Here’s a nettle. grab it.
What’s the bravest thing you’ve ever done ?
I don’t mean in your personal life, which probably involves bungee jumping or telling your partner there’s a pitch rehearsal on the evening of their birthday.
Either of which, in my view, shows that you’ve got your priorities completely wrong.
I mean in a business sense.
It’s long been my belief that advertising is full of very bright people and very nice people – and also very good-looking people – but not enough brave or radical people.
One way of describing the current malaise in advertising would be to say that ad agencies completely failed to get to grips with digital matters back in the 90s. As a result client companies lost confidence in their agencies, split their accounts between various suppliers, and also started doing more and more in-house.
I can remember countless conversations back then along the lines of “We don’t have to worry about all this”.
Now, you could construe this as just rather attractive nonchalance.
But actually I think it’s something more serious.
I think it’s about an unwillingness to confront difficult topics.
You’ll have your own opinion of course, but in my view the best bit of thinking ever to come out of an ad agency was DDB’s “We’re number 2, we try harder” for Avis.
That came out of them looking fearlessly at the problem facing Avis. Hertz was number one, they were 4 times bigger – why wouldn’t you go there ?
That ability to grab the most uncomfortable nettle is incredibly rare in our business, where difficult stuff is usually brushed under the carpet.
Although why you’ve got nettles in your living room is, frankly, beyond me.
But – how many times do you sit down with clients and say – what’s really keeping you awake at night ?

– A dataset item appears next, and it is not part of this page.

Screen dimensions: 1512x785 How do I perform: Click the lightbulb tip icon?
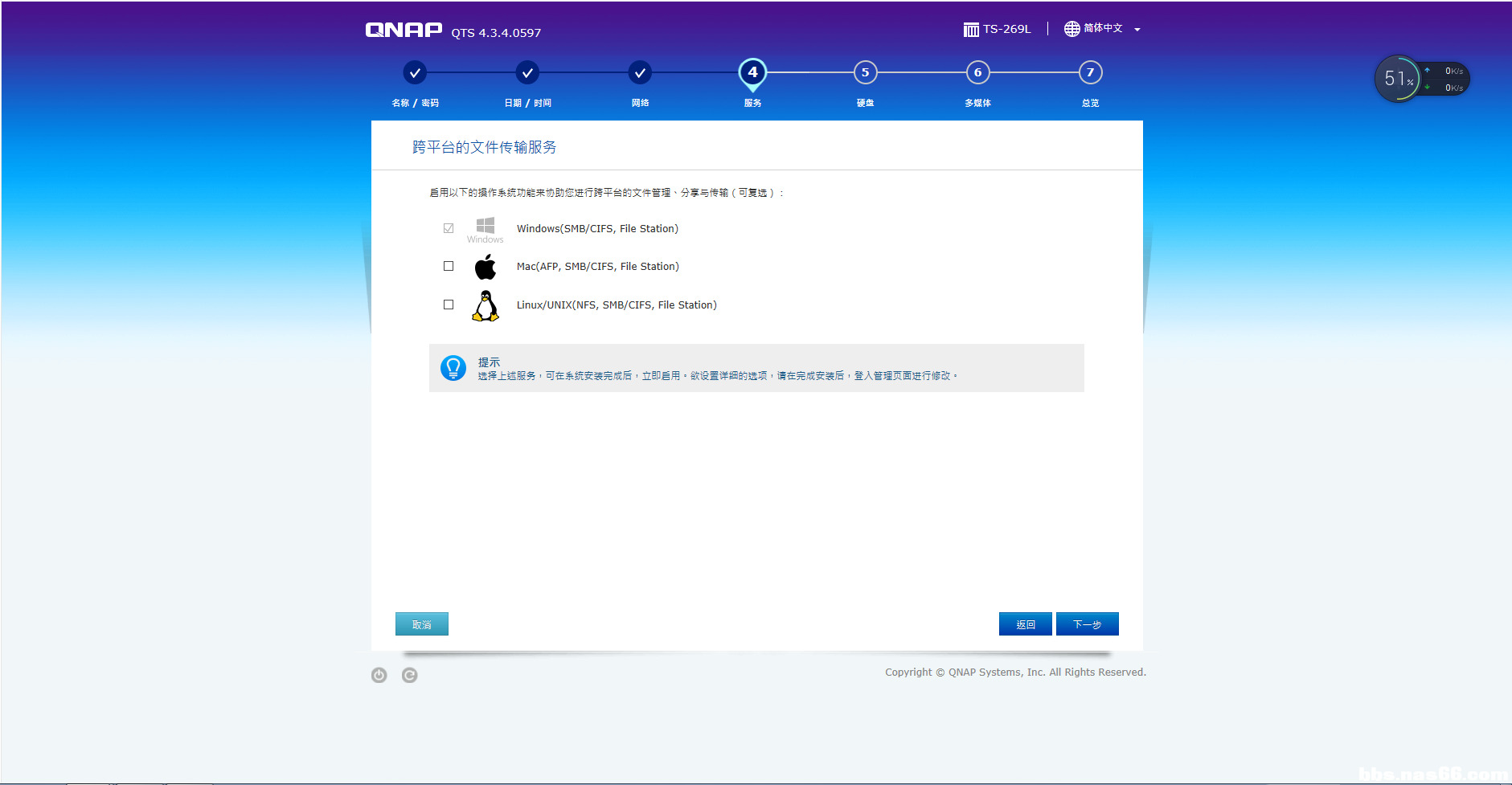tap(453, 368)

What’s the elephant in the room ?
(Or if that’s too difficult, try talking about the elephant stuck in traffic but hoping to join the meeting half an hour later.)
In my view, most advertising doesn’t work very well – and one reason is that it’s often not really engaged with the core problem.
You have to go to where it feels difficult.
Any psychologist will tell you this.
Grab the nettle.
We did this at HHCL a lot – an obvious example would be Pot Noodle, when we did the “slag of all snacks” campaign.
And talking of sex, a psychologist will tell you that the biggest problem for all men is the Oedipus complex – but apparently there is a tribe in Brazil which confronts THAT issue head on.
The young males in the tribe go through an initiation ceremony at puberty where they make love to their own mothers.
Whether this cures them of the Oedipus complex, or reinforces it even more deeply, is open to conjecture.
And probably depends on how good a shag your Mum is.
Anyway, I just wanted to say in closing that I love the Jamal Edwards TV ad for Chrome. I know the lovely Tess Alps despairs of me ever saying nice things about TV advertising – but I do genuinely think there are some stunning TV ads out there.
I’m just usually more interested in looking at new ways of doing things.
And the key thing for me is that the ad feels spiky – it’s not a smooth little story that assumes a passive audience is there.
But that’s it in a nutshell for me – if you want to stand out in our business, an element of discomfort is essential.